YA writer Kelly Lyman is hosting a First Page Blogfest! For details, visit her blog here: http://kellylyman.blogspot.com/2010/03/in-beginning.html
Below is my entry:
Just me, a bottle of Oban, and Pamela the bartender. Hard to tell which was smoother. I’d just had Pamela, so I reached for the scotch. I poured a double, leaned back in my barstool and watched as she started to close down the place.
She shelved all but the bottle in front of me, wiped down the already gleaming bar, and then turned her attention to a few remaining dirty glasses. She washed each one, and then began to dry them with a glaringly white towel. Her work was quick and focused, and she seemed eager to be done with it. I knew the feeling.
Pamela stopped her task long enough to change out their typical yuppie bar music for a compilation of my personal favorites she’d made for me soon after we met. Amazing how quickly she’d figured out my tastes, seemed to know what made my blood boil and what made it merely simmer. Even more amazing, her knowing something about me didn’t cause the usual reaction. The more time I spent with Pamela, the less I felt on full alert. I wasn’t sure if that was a good thing or not. Hell, I knew it wasn’t a good thing—but for now, I was fine with enjoying the ride, however brief it had to be.

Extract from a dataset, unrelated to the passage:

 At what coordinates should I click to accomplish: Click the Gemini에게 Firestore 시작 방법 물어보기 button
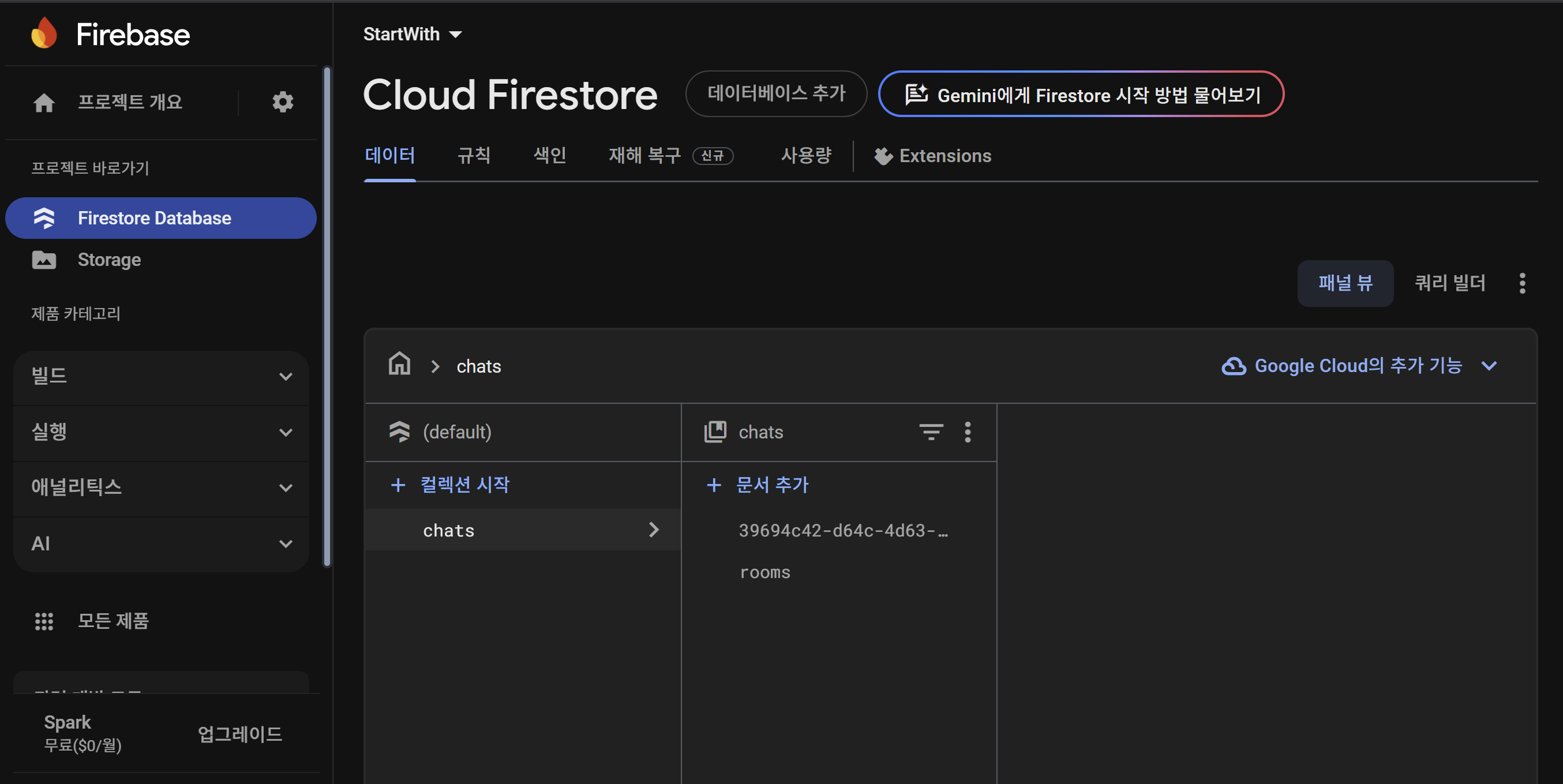pyautogui.click(x=1081, y=95)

The music started, and as I hummed along to the first few bars of One For My Baby, something inside me stirred. The melody played out, and soon the crooning of Ol’ Blue Eyes lulled me to a place of easy contemplation.
My life, by necessity, takes many turns. The latest was to this place—Baltimore. I’d been enaged in a bit of—let’s call it freelancing—in the D.C. area, when I’d received a distress call from an old aquaintance of mine. A brutally murdered body had been found along the Inner Harbor. Nothing newsworthy there, but according to my aquaintance the exact nature of the murder and of the victim, was in my line of interest. Given D.C. hadn’t yielded anything worth sinking my teeth into, I’d figured what the hell. One town’s as good as the next for getting a job done. It had been close to two weeks since that body was found, and the progress I’d made was barely worth mentioning. On the murder, that is. I stole another quick glance at Pamela. With her, I’d made progress aplenty.